Répondez aux questions suivantes à partir du texte sur le sola Scriptura.
(a) Quelles sont les trois raisons données pour la centralité de la Parole ?
(b) Quel théologien réformé l'auteur cite-t-il ?
(c) À quoi celui qui présidait le culte compare-t-il un texte de la Bible ?

__Extrait à lire__
================

Chapitre 2
Sola Scriptura et non solo Scriptura
Nous avons commencé à examiner ce qu’est une Église réformée. Le premier point que nous avons vu est le principe sola Scriptura. Nous avons dit qu’une Église qui adhère véritablement à ce principe doit être centrée sur la Parole de Dieu. Puis nous avons considéré trois raisons pour la centralité de la Parole :
1. La nécessité des Écritures.
2. L’autorité des Écritures.
3. La suffisance des Écritures.
Nous allons voir ce que ne signifie pas sola Scriptura. Le théologien réformé Keith Mathison écrit :
La doctrine du sola Scriptura a été attaquée pendant des siècles. Plusieurs protestants savent que l’Église catholique romaine a rejeté cette doctrine. Cependant, la plupart des protestants ignorent qu’une grande partie des évangéliques a aussi rejeté la doctrine sola Scriptura en altérant complètement son sens1.
Aujourd’hui, je vais expliquer deux points essentiels à la foi réformée. D’abord le véritable sens de sola Scriptura. Pour beaucoup de croyants, sola Scriptura est devenu solo Scriptura; c'est-à-dire l’Écriture en solo. Ceci est une déviance historique qui n’a rien à voir avec le sola Scriptura de la Réforme et qui n’a rien à voir avec l’enseignement de la Bible sur elle-même.
Sola Scriptura et non solo Scriptura
Il y a quelques années je me trouvais dans une autre Église. Celui qui présidait le culte déclara la chose suivante : « Un texte de la Bible c’est comme un diamant, chacun peut regarder le même texte sous un angle différent et tous les angles reflètent la lumière. Ainsi, je peux comprendre un texte d’une manière et un autre frère a une autre compréhension, mais nous sommes tous éclairés par le Seigneur. » Manifestement, ce frère ne réalisait pas l’énormité de cette affirmation. Le relativisme qu’on retrouve dans le monde, où chacun a sa vérité, a fait son chemin jusque dans l’Église.

================

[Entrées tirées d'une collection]

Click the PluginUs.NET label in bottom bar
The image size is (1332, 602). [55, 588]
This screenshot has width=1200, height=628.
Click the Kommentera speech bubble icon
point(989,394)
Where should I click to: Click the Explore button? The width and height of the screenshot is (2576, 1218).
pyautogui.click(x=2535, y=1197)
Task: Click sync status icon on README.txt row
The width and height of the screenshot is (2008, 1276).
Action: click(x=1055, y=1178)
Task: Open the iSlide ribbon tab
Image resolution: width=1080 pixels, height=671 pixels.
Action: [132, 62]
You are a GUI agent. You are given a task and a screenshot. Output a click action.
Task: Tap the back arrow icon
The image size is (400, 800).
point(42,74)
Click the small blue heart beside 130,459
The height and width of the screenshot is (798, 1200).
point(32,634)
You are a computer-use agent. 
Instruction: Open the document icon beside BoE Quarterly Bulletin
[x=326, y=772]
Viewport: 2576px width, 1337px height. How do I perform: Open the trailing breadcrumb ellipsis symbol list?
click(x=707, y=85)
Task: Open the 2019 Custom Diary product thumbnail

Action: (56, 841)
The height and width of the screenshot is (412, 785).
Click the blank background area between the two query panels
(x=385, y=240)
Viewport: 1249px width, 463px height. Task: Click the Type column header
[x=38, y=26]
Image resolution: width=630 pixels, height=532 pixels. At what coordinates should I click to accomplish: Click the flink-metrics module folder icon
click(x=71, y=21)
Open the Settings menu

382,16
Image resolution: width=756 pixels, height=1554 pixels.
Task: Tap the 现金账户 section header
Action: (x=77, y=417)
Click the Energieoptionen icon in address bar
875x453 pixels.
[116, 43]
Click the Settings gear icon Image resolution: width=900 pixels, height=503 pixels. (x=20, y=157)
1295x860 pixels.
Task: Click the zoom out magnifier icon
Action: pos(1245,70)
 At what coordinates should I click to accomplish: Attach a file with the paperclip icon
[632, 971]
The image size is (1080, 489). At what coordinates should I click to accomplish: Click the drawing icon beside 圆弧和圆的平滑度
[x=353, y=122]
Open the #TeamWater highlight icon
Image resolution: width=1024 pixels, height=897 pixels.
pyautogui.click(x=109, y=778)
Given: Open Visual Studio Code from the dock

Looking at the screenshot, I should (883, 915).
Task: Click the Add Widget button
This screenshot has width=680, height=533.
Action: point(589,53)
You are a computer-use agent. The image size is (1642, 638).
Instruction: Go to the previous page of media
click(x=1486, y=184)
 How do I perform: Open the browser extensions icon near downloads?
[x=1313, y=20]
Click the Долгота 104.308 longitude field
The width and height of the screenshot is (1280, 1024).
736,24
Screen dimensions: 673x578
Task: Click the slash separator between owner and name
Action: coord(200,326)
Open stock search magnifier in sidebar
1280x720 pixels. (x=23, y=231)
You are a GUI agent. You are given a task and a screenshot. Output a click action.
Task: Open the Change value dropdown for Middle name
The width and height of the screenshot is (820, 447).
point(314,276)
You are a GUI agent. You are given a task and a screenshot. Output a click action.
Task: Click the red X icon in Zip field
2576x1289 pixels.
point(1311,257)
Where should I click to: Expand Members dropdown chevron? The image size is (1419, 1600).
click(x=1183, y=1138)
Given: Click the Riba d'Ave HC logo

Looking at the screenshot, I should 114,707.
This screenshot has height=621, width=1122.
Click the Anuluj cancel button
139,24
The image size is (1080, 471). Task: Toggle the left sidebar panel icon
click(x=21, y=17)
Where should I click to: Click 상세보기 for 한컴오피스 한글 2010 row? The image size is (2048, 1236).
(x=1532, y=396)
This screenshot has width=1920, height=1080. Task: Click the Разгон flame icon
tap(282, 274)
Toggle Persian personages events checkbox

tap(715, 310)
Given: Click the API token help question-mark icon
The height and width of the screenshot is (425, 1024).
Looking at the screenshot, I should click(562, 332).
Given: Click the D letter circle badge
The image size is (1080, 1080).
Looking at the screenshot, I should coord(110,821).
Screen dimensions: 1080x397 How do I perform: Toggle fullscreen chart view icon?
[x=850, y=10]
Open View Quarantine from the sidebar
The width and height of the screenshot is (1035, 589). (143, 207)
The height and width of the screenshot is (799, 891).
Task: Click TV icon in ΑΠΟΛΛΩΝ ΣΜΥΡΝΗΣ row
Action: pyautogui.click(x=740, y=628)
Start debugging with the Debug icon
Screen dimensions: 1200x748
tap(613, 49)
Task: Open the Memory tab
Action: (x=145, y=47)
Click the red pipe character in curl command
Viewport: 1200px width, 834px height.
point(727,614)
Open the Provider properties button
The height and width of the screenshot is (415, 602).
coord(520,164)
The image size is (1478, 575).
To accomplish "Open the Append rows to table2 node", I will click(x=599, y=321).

================

__Résultat de la tâche__
(a) La nécessité, l'autorité et la suffisance des Écritures.
(b) Keith Mathison.
(c) À un diamant.